* Materials provided *
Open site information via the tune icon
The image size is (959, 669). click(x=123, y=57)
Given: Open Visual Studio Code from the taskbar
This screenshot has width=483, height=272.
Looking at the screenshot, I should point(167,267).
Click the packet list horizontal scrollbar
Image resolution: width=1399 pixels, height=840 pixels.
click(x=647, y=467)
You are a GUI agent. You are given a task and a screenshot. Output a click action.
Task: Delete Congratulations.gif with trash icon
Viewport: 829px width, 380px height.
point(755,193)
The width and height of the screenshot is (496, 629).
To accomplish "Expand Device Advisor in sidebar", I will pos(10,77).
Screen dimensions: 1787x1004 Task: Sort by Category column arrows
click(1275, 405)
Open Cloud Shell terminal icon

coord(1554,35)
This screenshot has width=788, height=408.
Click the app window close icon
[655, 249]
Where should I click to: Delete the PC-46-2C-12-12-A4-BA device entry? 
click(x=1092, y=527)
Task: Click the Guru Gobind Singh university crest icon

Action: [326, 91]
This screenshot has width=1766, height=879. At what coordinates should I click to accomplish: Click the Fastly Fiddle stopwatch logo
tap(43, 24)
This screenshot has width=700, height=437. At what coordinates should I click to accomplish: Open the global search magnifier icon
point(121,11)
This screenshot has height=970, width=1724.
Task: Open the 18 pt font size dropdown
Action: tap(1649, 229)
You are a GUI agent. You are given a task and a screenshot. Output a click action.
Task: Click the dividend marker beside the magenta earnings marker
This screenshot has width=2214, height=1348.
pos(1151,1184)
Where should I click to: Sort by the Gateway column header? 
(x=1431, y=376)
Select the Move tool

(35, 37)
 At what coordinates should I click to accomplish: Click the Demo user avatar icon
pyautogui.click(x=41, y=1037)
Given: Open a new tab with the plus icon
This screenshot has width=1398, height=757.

* Exercise objective *
Leave out every line after the one with "The width and". Reproduce the material above exactly from its first line through that line.

* Response to this task *
Open site information via the tune icon
The image size is (959, 669). click(x=123, y=57)
Given: Open Visual Studio Code from the taskbar
This screenshot has width=483, height=272.
Looking at the screenshot, I should point(167,267).
Click the packet list horizontal scrollbar
Image resolution: width=1399 pixels, height=840 pixels.
click(x=647, y=467)
You are a GUI agent. You are given a task and a screenshot. Output a click action.
Task: Delete Congratulations.gif with trash icon
Viewport: 829px width, 380px height.
point(755,193)
The width and height of the screenshot is (496, 629).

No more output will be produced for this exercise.